Task instructions => Render the data from its first line through the line holding "[x=342, y=638]", inclusive, as a numbered list, leaving out any blank lines.

Dataset extract =>
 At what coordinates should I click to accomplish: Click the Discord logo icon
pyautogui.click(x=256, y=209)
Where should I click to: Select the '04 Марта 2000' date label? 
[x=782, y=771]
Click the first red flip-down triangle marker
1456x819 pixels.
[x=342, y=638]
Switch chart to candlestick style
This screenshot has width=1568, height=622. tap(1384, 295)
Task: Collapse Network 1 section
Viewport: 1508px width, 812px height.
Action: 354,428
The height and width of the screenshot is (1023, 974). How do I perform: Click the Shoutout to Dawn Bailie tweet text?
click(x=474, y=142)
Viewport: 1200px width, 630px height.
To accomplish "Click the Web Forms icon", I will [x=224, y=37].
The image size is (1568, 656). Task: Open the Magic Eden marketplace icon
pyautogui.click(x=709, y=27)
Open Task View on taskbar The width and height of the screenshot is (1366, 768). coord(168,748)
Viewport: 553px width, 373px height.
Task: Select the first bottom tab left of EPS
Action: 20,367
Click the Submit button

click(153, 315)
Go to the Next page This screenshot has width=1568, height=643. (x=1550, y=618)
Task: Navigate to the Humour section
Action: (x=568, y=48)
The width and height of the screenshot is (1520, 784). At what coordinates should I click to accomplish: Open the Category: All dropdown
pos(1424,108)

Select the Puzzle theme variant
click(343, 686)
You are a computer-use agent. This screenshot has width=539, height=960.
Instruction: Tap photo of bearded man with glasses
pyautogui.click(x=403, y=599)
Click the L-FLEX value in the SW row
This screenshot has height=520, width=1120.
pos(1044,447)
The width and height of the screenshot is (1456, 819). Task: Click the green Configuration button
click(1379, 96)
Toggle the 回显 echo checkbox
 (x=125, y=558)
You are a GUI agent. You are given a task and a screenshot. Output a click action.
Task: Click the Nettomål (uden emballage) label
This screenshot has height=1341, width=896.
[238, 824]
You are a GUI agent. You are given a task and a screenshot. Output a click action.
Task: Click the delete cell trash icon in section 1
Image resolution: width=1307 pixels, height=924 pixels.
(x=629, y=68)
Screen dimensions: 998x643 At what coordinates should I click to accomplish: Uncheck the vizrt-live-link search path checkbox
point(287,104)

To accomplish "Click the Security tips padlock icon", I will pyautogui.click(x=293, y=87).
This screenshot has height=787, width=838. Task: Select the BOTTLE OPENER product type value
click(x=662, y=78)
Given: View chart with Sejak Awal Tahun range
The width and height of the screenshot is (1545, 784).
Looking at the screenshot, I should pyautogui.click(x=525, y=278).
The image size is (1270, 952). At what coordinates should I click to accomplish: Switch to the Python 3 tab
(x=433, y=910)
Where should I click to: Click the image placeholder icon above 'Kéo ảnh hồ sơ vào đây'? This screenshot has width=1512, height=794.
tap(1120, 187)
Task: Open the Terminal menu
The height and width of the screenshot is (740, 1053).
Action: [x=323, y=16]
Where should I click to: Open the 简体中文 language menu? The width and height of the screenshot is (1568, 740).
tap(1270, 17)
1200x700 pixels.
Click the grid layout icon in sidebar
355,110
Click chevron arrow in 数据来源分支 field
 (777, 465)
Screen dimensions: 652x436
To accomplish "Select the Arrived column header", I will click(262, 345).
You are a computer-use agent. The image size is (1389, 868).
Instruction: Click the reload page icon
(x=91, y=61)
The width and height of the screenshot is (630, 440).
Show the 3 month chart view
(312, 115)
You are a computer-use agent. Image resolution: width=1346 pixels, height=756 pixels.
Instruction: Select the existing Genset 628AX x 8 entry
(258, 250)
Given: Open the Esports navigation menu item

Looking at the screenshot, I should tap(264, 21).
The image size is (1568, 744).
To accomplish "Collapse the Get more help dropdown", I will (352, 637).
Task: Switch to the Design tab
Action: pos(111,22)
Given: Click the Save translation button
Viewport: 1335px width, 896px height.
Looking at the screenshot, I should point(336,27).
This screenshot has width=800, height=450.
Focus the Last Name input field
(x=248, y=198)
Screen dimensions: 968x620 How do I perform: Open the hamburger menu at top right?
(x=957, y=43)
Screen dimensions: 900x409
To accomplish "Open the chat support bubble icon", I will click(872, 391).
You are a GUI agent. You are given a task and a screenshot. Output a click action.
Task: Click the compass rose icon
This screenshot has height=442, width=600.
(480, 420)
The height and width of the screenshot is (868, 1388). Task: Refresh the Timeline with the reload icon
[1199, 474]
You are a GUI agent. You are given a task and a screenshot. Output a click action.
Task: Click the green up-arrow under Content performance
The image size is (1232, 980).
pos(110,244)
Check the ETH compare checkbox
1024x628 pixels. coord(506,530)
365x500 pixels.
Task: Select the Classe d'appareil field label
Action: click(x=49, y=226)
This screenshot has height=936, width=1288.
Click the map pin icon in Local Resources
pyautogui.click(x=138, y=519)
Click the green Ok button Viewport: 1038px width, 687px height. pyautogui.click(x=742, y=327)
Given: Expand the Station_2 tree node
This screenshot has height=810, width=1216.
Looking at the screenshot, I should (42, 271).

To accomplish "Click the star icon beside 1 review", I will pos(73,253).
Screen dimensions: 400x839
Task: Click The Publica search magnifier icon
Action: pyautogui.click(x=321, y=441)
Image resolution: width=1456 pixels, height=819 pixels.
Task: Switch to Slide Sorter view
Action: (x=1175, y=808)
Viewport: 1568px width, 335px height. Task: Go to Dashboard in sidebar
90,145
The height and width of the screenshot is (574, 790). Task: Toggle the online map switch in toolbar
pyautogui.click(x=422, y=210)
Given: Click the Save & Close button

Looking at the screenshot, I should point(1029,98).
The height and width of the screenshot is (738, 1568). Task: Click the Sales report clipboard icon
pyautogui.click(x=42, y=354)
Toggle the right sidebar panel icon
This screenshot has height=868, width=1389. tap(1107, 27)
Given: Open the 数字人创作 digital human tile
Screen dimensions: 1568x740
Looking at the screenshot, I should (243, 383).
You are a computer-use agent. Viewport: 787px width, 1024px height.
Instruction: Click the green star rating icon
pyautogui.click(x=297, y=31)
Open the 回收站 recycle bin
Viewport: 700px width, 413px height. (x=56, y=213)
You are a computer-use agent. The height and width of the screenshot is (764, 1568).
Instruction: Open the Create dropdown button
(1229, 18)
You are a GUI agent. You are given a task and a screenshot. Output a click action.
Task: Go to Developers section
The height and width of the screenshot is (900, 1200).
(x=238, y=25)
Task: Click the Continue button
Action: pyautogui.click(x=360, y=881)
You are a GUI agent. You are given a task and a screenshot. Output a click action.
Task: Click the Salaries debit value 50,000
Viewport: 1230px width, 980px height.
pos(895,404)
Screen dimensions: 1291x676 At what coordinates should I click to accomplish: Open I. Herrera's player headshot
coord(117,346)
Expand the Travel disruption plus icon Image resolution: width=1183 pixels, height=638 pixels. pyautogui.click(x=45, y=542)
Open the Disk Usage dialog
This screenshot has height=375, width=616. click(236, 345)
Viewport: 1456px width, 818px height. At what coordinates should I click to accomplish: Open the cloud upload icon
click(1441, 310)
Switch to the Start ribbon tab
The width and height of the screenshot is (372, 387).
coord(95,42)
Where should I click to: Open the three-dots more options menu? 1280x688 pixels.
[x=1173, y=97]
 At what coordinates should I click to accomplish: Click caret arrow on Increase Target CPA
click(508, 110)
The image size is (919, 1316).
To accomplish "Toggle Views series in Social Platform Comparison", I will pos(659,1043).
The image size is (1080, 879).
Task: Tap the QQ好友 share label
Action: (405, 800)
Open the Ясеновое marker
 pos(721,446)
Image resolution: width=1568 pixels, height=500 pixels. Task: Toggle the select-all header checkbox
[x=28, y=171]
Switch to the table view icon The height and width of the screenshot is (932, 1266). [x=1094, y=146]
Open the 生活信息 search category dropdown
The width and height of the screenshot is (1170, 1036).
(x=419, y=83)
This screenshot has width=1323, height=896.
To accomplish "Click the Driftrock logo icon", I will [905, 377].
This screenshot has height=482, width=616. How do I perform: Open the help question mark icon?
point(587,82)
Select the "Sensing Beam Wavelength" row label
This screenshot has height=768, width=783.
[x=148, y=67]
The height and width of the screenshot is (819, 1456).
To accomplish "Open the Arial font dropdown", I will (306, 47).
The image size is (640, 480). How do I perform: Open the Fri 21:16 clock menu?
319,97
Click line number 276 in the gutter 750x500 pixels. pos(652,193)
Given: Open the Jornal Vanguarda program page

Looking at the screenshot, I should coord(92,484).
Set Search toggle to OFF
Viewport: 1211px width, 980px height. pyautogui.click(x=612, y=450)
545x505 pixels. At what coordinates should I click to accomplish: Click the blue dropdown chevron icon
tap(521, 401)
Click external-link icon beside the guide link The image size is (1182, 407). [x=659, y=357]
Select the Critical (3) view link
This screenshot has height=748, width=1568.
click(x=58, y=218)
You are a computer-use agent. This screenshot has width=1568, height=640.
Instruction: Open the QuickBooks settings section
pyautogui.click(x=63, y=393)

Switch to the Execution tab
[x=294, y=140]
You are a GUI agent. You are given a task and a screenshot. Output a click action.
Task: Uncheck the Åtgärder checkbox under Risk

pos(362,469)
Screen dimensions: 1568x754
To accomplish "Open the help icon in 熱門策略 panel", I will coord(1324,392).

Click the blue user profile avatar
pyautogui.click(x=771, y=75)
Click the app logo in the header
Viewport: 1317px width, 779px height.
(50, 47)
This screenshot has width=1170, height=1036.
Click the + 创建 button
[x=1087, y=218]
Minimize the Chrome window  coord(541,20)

Exercise solution =>
1.  At what coordinates should I click to accomplish: Click the Discord logo icon
2. pyautogui.click(x=256, y=209)
3. Where should I click to: Select the '04 Марта 2000' date label? 
4. [x=782, y=771]
5. Click the first red flip-down triangle marker
6. 1456x819 pixels.
7. [x=342, y=638]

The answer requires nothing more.